Australian reshoring might work, but needs more data to make its case

Analysis and Commentary

As interesting as the topic of reshoring might be to some manufacturers, its discussion in Australia relies heavily on hunches and anecdote. By Brent Balinski.

In March 2019, when this website asked a respected economist with expertise in manufacturing about reshoring in Australia, they replied that they had no research specific to the topic. 

Perhaps Australian businesses are more focussed on building their role in international supply chains, rather than maximising their Australian-based activity,” they suggested, though it was hard to be certain, given a lack of evidence. Accordingly, they did not want to be quoted by name.

Life has, of course, changed a lot in the last two years.

Twenty-twenty saw an apparent resurgence of interest in the topic, sometimes described in terms of “economic sovereignty” or other terms. This website reported on contract manufacturers who spoke of increased enquiries for people looking to bring production home

Freight woes

Perhaps it is a good time to return to the subject, with the difficulties for importers due to a squeeze on international freight.

The pandemic has encouraged a shift in spending from services to goods, leading to demands on capacity that can’t be met, buildups of empty containers at ports around the world, and price increases. The Financial Times reported last week that shipping costs from China to Europe had “more than quadrupled in the past eight weeks.”

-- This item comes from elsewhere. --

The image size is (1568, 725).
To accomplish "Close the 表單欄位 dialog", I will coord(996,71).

“All around the world, empty shipping containers are in the wrong place. They are in the countries that receive cargo, like Australia,” is how Shipping Australia put it in a recent explainer.

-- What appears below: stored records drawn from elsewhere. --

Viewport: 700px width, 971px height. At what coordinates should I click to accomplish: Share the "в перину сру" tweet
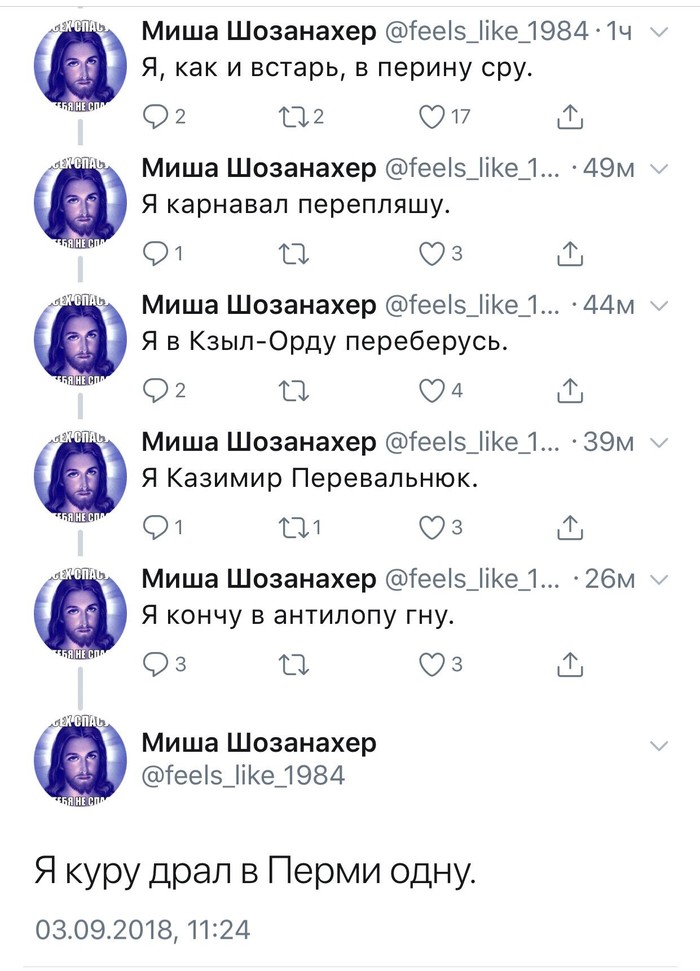[568, 117]
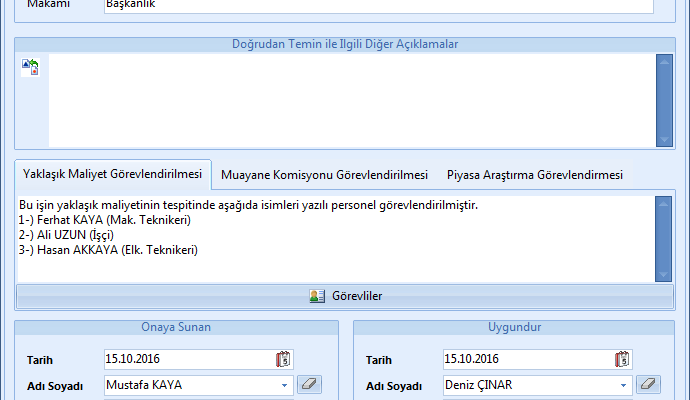Click the Ferhat KAYA line in personnel text
This screenshot has width=690, height=400.
[x=105, y=220]

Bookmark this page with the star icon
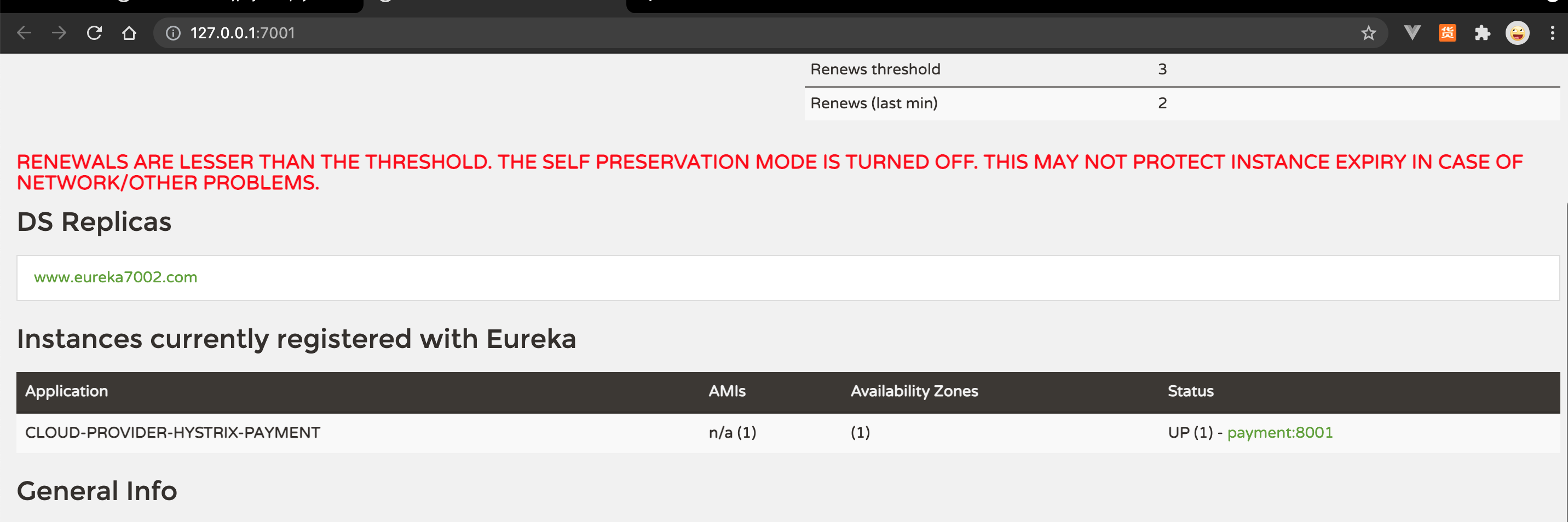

“They need to be in the places that send cargo, like China.”

Startup Foundri, which is building an online marketplace to link local manufacturers with those who need things made, predicts Australian companies will increasingly look onshore. Co-founder and CEO Adam Weaver says they have “had a few discussions with customers” who are looking to reshore, predominantly due to logistical difficulties, with local supply “being more manageable during these uncertain times.”

“The pandemic has forced people to rethink how we get new products produced and will soon realise that it makes sense as it is far easier to communicate with locals than offshore,” Weaver tells @AuManufacturing.  

“Delivery times to customers will also be reduced and prices will be less due to the removal of increased freight costs.”

Making the case

In the United States, the Reshoring Initiative and The Association For Manufacturing Technology (owner of The International Manufacturing Technology Show) are currently running a “Rebuilding the Supply Chain” survey.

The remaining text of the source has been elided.